With Salt It Hurts is a research that reveals the hidden stories of Argentinian Puna, part of the Lithium Triangle and how this industry directly impacts on human and non human life. It examines salt, the abundant yet overlooked byproduct of lithium extraction, as both material and metaphor. Through this lens, it questions the environmental paradoxes embedded within the so-called "green energy" transition.
With Salt It Heals is a material and spatial exploration that proposes alternatives to the dilemmas of lithium mining, salt excess, water scarcity, and extractivist alienation. Engaging with salt’s dual nature, as both corrosive and preserver, it imagines new ecologies of cohabitation between industry, landscape, and local communities.

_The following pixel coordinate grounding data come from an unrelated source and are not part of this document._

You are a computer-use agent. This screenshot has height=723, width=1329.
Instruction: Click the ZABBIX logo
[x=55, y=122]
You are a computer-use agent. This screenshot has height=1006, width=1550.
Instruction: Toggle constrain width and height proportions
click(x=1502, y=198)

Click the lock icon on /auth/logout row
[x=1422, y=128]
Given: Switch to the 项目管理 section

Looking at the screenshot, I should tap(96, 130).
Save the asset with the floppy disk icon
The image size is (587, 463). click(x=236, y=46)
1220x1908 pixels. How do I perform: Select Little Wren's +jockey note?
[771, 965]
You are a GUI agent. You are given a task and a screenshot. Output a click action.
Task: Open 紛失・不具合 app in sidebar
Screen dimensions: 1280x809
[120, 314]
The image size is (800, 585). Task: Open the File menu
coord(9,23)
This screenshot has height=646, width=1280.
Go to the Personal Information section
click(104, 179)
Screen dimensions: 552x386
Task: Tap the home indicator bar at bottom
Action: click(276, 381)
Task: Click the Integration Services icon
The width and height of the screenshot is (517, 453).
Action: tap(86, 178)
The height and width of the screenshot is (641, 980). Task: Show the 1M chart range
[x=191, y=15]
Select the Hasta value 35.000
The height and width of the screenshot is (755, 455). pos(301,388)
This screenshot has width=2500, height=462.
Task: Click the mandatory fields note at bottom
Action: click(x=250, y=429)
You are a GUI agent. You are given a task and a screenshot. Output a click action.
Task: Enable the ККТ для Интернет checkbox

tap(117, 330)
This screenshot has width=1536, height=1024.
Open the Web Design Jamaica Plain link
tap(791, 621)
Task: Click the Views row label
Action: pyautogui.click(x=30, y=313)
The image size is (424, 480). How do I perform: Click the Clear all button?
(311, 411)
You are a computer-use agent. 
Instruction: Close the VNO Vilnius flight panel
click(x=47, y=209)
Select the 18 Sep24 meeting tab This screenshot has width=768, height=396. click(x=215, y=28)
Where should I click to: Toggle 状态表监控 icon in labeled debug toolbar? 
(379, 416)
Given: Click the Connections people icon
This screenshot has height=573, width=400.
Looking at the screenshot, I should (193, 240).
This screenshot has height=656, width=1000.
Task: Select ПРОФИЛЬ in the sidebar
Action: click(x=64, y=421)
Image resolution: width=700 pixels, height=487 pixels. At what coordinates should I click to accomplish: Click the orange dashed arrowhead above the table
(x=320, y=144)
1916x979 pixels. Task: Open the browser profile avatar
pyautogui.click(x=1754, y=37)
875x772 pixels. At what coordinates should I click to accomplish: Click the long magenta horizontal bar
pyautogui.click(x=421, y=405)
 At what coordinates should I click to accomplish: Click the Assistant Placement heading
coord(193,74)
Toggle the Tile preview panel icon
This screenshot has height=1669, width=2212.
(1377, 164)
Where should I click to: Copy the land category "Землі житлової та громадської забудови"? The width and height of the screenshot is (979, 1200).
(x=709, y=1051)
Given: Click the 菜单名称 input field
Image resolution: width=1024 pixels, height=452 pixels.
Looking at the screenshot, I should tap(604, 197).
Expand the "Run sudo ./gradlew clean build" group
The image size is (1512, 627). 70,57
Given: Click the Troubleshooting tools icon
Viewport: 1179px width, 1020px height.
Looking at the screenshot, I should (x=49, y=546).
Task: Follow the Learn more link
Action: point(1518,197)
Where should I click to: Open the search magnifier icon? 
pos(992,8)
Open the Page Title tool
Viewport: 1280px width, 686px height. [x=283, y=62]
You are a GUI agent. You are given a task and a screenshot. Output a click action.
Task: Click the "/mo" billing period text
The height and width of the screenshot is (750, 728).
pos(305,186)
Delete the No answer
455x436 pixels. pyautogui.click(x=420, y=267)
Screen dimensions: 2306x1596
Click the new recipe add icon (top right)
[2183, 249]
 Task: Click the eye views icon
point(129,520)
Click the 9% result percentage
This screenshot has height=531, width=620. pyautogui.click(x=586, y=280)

With Salt It Heals envisions a landscape intervention on top the lithium evaporation pools: 84 textile towers emerge from the brine, capturing evaporated water while crystallizing salt into form. They stand as water temples for memory and reflection, sheltered beneath locally woven textiles that solidify over time with salt. Blending weaving traditions with natural processes in a mining site.
A 20-kilometer network of elevated walkways invites visitors to traverse this post-extractive terrain, punctuated by hydration stops that offer fresh shade and water under the harsh desert sun. Each water station is corresponding in its layout to the 84 subterranean extraction wells that lie underground silently piercing Salar del Rincón.
1,533,000 liters of water and 13,977 kilograms of salt are reclaimed annually from waste, transforming industrial residue into a space of contemplation. The project proposes a choreography of industry, culture, ecology, and memory coexisting, entangled, questioning how we might reimagine extractivist landscapes in an age of energy transition.